#### What to do
Copy out each line containing "Task" from the entries below.

#### Data records
• • • • •

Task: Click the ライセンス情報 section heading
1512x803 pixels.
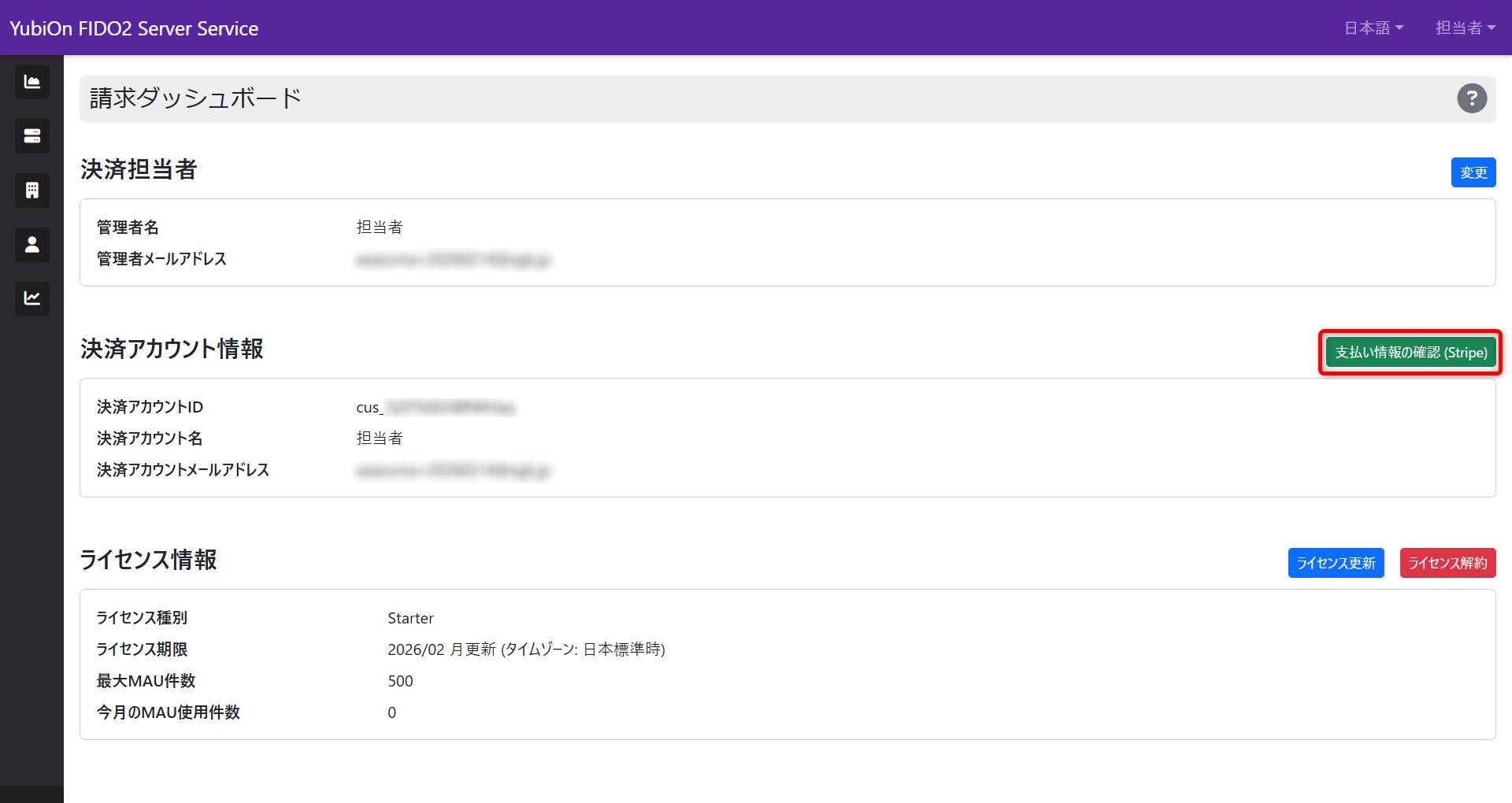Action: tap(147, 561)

• • • • •

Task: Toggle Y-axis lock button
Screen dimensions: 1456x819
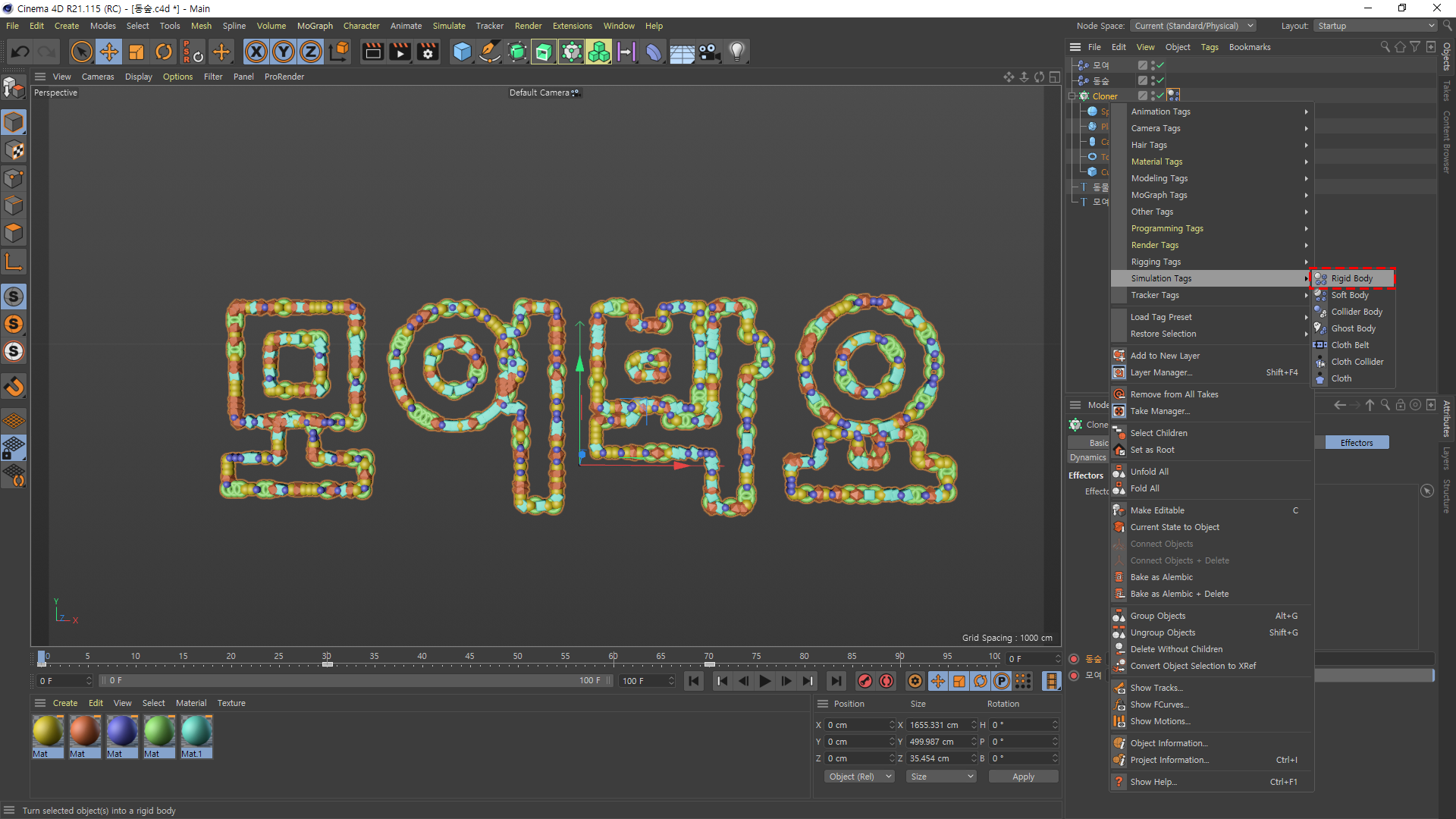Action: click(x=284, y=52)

• • • • •

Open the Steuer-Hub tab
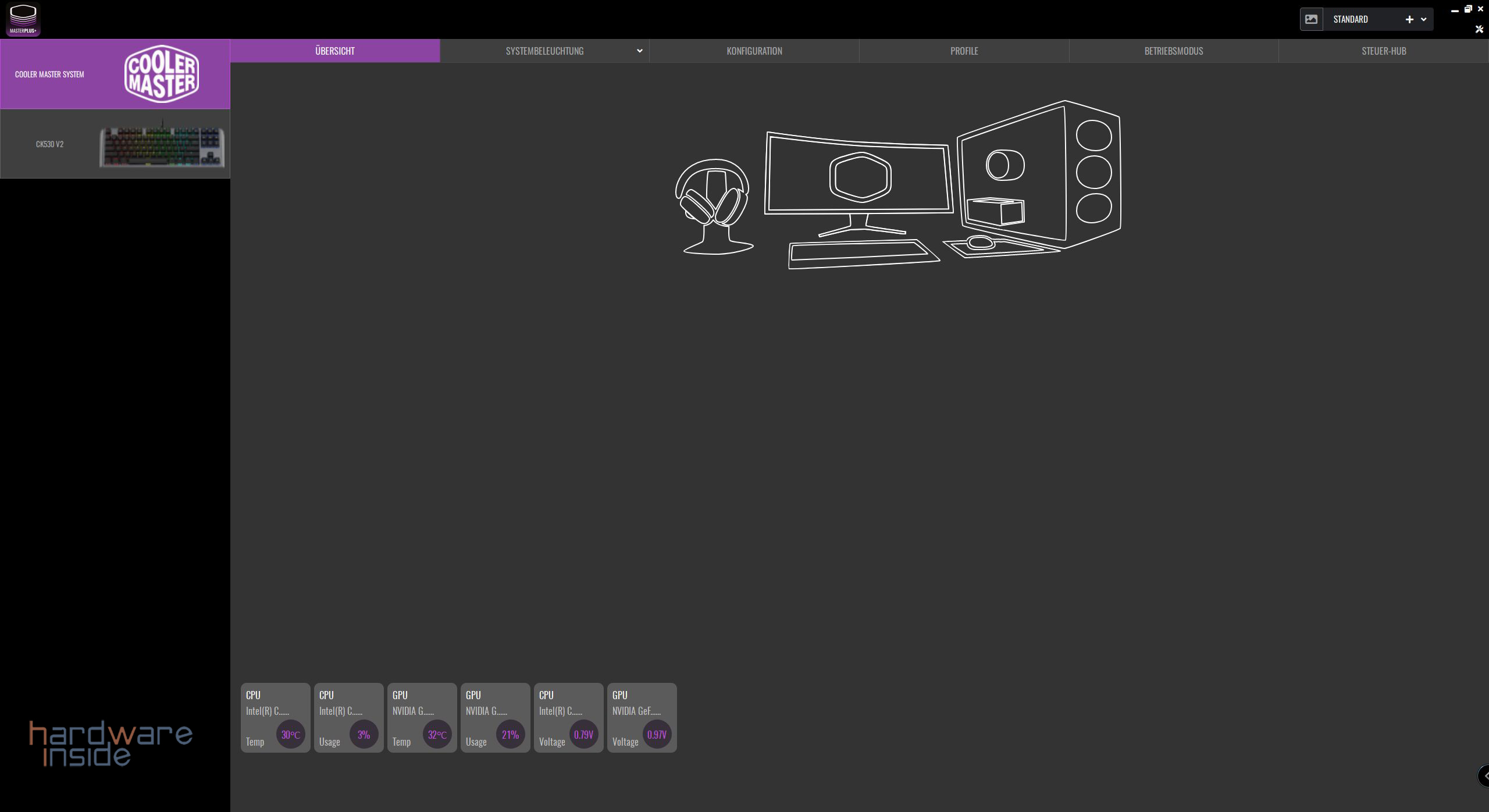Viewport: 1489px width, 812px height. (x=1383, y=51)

• • • • •

#### Reply to the exercise
Task: Click the ライセンス情報 section heading
Task: Toggle Y-axis lock button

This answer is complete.